Wow. I wouldn't be able to keep my feet in the stirrups either if my toes were pointing to the stars. Your flexibility is impressive - I could never bend like that.

Do this experiment. While out of the saddle, put your boot into the iron and look at how much of the sole actually touches the pad on the iron. I'm pretty sure only the a thin line at the very edge is making contact. That's not enough friction to keep your foot in. The entire area around the ball of your foot should be making contact with the entire pad.

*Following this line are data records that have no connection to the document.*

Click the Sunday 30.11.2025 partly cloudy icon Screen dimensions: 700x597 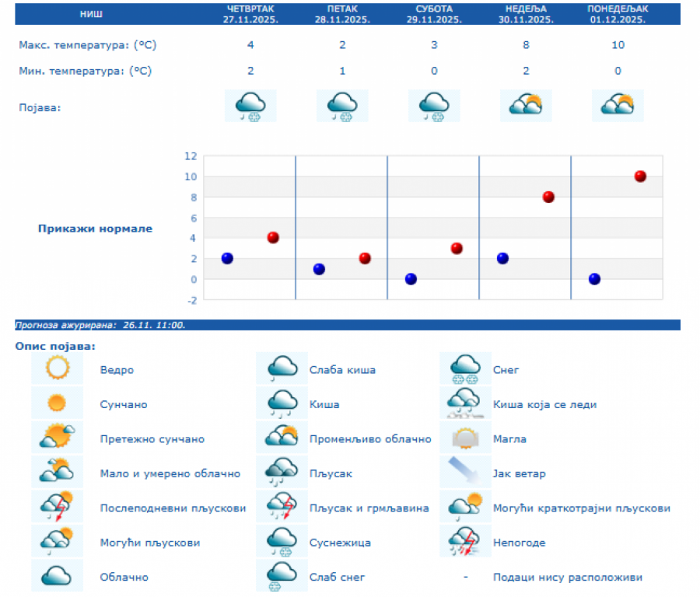(x=526, y=106)
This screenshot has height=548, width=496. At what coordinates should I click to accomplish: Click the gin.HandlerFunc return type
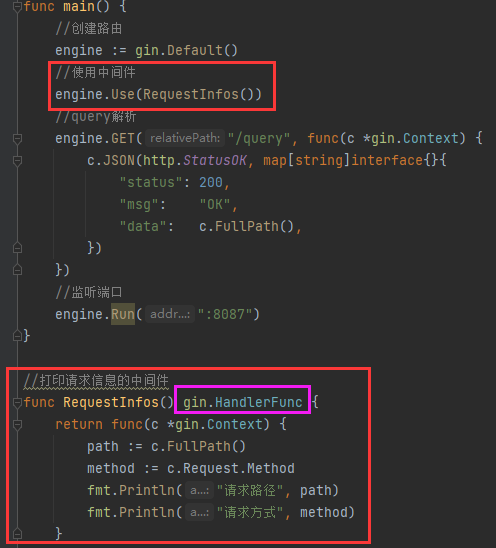(x=243, y=402)
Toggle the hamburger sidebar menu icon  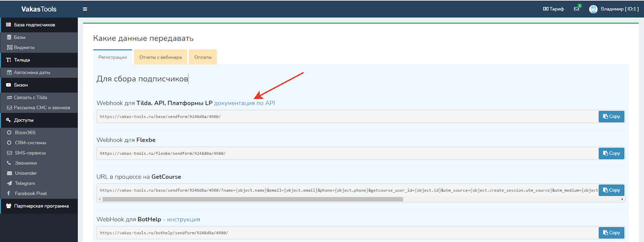point(85,9)
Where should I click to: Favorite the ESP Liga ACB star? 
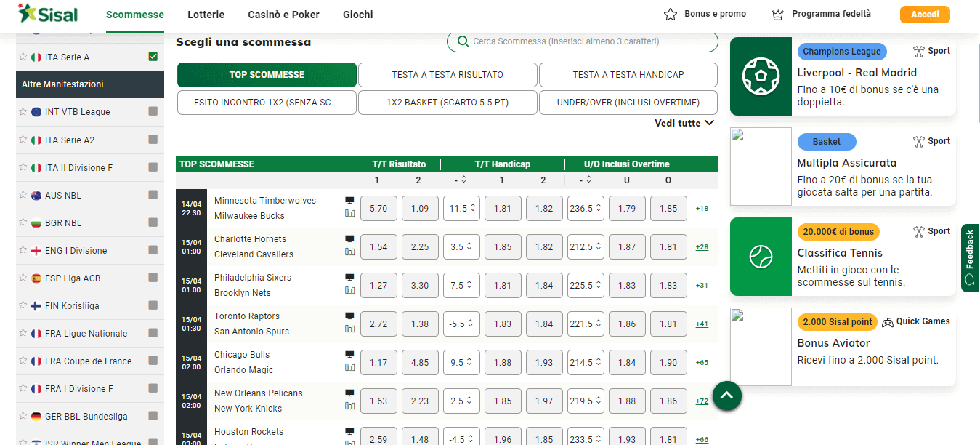coord(23,278)

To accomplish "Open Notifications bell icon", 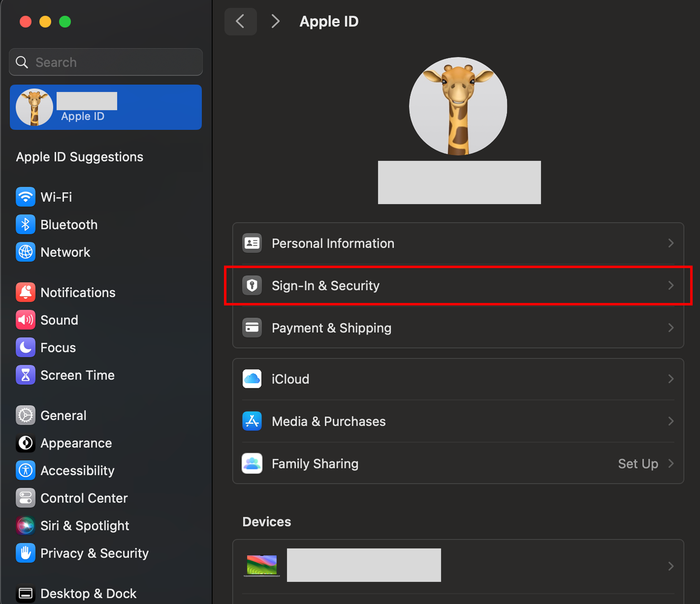I will [x=25, y=292].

Also, with your heel that low, there's just a lot of force and weight acting to pull down (out) of the iron.


----------



## Muppetgirl (Sep 16, 2012)

Wear high heels around the house for a few weeks, will surely shorten your calves and reduce the flex in your ankle!!:lol:

(I say this, because I had a riding buddy, who had a night job (lol stripper, she was a nice enough girl though....just a little misguided) and she had to wear heels all night....it really shortened her calves and she had to stand tippy toe on the edge of a stair to stretch them back out!!!!)


----------



## Clava (Nov 9, 2010)

Just relax you ankle and heel, it should be nearly level (very slightly down) and the ankle should be "springy", then your stirrups wont ping out.


----------



## hflmusicislife (Dec 15, 2010)

Hah, some of your comments crack me up. Yes, I've actually considered the high heels thing. Never done it though cause they hurt like crazy! 

I realize my heels are way far down in that image. Like I said, that's not usual (it was during a long gallop to the next fence, and Roxy was quite strong. The frames around that one shows my heel in a more correct position, but they're a little fuzzy so I picked a clear one that you can see my stirrup in.) I do have extremely hyper-flexible ankles. I've ALWAYS had a really deep heel (well, not quite that deep... but definitely down) and my leg has always been very strong. I've never had issues with the stirrups sliding before, even with consistently deep heels. I actually have been having issues with not keeping my heels deep enough lately as a result of riding slow horses that needed quite a bit of, ahem, encouragement. 

I did some work today that I think may have been somewhat beneficial, but it's still a big issue. I alternated between standing with flat heels, deep heels, and my heels UP (like wearing heels) in two point at the walk and trot. It was generally okay, until I sat back down or posted the trot; then they still slid around. I tried keeping my weight more on the ball of my foot (I put the stirrup a little past where it should be, as in the stirrup pad was like a half inch too close to my heel) which helped but again, as soon as I posted or cantered they slid. I think it's because I'm not keeping my weight in the correct place consistently? They slide the most at the posting trot and canter, where you naturally bounce a little more. I also lengthened my stirrup a hole today which helped a tad, but definitely nothing drastic. 

I attached a picture from a week or two ago that shows my more typical heel position (again, ignore my stiff upper body. My riding has, obviously, been a complete wreck lately.) Just so you all don't think I'm crazy and always ride with heels like that :wink:


----------



## NBEventer (Sep 15, 2012)

Well good to see your heels are not usually like that. However your foot is still not far enough in the stirrup. You could almost go another inch further in the stirrup.


----------



## HollyBubbles (Jun 22, 2009)

Might sound like a silly question, but you haven't changed saddle or stirrup leathers lately have you? Or even maybe swapped the stirrups over to the opposite sides of the saddle?

I ask that because if I ride in certain saddles or swap my leathers over my riding is HORRIBLE. That is because I have scoliosis and one side of my pelvis smaller than the other but hey 

It may be something simple though as you needing a chiropractic adjustment. Have you had a fall or an injury lately? There may be tension in your hips that you don't notice or something small like that. It's worth a shot


----------